Task brief → All of the listing should be transcribed exactly.

Exercise material →
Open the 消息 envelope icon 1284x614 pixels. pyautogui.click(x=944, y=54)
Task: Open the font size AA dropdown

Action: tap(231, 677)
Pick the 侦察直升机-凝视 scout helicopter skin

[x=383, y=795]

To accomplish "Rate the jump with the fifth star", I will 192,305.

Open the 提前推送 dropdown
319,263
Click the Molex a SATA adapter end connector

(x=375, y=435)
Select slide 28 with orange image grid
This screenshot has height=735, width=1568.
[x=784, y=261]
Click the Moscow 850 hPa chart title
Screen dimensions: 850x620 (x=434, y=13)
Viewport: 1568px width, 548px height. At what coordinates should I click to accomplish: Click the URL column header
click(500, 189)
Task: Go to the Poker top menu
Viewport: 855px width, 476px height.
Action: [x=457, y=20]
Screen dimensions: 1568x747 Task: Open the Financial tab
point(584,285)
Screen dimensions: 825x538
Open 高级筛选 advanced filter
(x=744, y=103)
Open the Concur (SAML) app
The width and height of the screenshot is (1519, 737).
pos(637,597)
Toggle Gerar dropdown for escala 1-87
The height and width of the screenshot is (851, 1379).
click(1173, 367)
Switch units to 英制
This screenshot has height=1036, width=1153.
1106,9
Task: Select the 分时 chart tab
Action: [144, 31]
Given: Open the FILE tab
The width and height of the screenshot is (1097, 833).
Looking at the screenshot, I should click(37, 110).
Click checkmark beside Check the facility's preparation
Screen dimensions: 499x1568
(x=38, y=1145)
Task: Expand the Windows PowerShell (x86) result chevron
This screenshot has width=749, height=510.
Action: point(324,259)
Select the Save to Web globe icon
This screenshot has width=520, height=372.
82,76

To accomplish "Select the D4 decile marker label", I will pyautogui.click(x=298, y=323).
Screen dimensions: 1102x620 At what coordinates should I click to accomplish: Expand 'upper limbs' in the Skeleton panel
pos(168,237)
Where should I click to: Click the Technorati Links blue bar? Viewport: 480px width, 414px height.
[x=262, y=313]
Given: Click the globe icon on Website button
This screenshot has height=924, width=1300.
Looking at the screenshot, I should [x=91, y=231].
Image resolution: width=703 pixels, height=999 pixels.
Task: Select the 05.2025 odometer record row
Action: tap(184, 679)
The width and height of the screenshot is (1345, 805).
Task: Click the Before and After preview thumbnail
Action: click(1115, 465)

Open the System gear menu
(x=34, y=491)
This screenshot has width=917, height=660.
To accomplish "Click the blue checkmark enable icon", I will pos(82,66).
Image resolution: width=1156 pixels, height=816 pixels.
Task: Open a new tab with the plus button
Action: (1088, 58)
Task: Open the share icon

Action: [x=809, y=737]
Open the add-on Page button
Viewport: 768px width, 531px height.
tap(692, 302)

Solution to this task →
Open the 消息 envelope icon 1284x614 pixels. pyautogui.click(x=944, y=54)
Task: Open the font size AA dropdown

Action: tap(231, 677)
Pick the 侦察直升机-凝视 scout helicopter skin

[x=383, y=795]

To accomplish "Rate the jump with the fifth star", I will 192,305.

Open the 提前推送 dropdown
319,263
Click the Molex a SATA adapter end connector

(x=375, y=435)
Select slide 28 with orange image grid
This screenshot has height=735, width=1568.
[x=784, y=261]
Click the Moscow 850 hPa chart title
Screen dimensions: 850x620 (x=434, y=13)
Viewport: 1568px width, 548px height. At what coordinates should I click to accomplish: Click the URL column header
click(500, 189)
Task: Go to the Poker top menu
Viewport: 855px width, 476px height.
Action: [x=457, y=20]
Screen dimensions: 1568x747 Task: Open the Financial tab
point(584,285)
Screen dimensions: 825x538
Open 高级筛选 advanced filter
(x=744, y=103)
Open the Concur (SAML) app
The width and height of the screenshot is (1519, 737).
pos(637,597)
Toggle Gerar dropdown for escala 1-87
The height and width of the screenshot is (851, 1379).
click(1173, 367)
Switch units to 英制
This screenshot has height=1036, width=1153.
1106,9
Task: Select the 分时 chart tab
Action: [144, 31]
Given: Open the FILE tab
The width and height of the screenshot is (1097, 833).
Looking at the screenshot, I should click(37, 110).
Click checkmark beside Check the facility's preparation
Screen dimensions: 499x1568
(x=38, y=1145)
Task: Expand the Windows PowerShell (x86) result chevron
This screenshot has width=749, height=510.
Action: point(324,259)
Select the Save to Web globe icon
This screenshot has width=520, height=372.
82,76

To accomplish "Select the D4 decile marker label", I will pyautogui.click(x=298, y=323).
Screen dimensions: 1102x620 At what coordinates should I click to accomplish: Expand 'upper limbs' in the Skeleton panel
pos(168,237)
Where should I click to: Click the Technorati Links blue bar? Viewport: 480px width, 414px height.
[x=262, y=313]
Given: Click the globe icon on Website button
This screenshot has height=924, width=1300.
Looking at the screenshot, I should [x=91, y=231].
Image resolution: width=703 pixels, height=999 pixels.
Task: Select the 05.2025 odometer record row
Action: tap(184, 679)
The width and height of the screenshot is (1345, 805).
Task: Click the Before and After preview thumbnail
Action: click(1115, 465)

Open the System gear menu
(x=34, y=491)
This screenshot has width=917, height=660.
To accomplish "Click the blue checkmark enable icon", I will pos(82,66).
Image resolution: width=1156 pixels, height=816 pixels.
Task: Open a new tab with the plus button
Action: (1088, 58)
Task: Open the share icon

Action: [x=809, y=737]
Open the add-on Page button
Viewport: 768px width, 531px height.
tap(692, 302)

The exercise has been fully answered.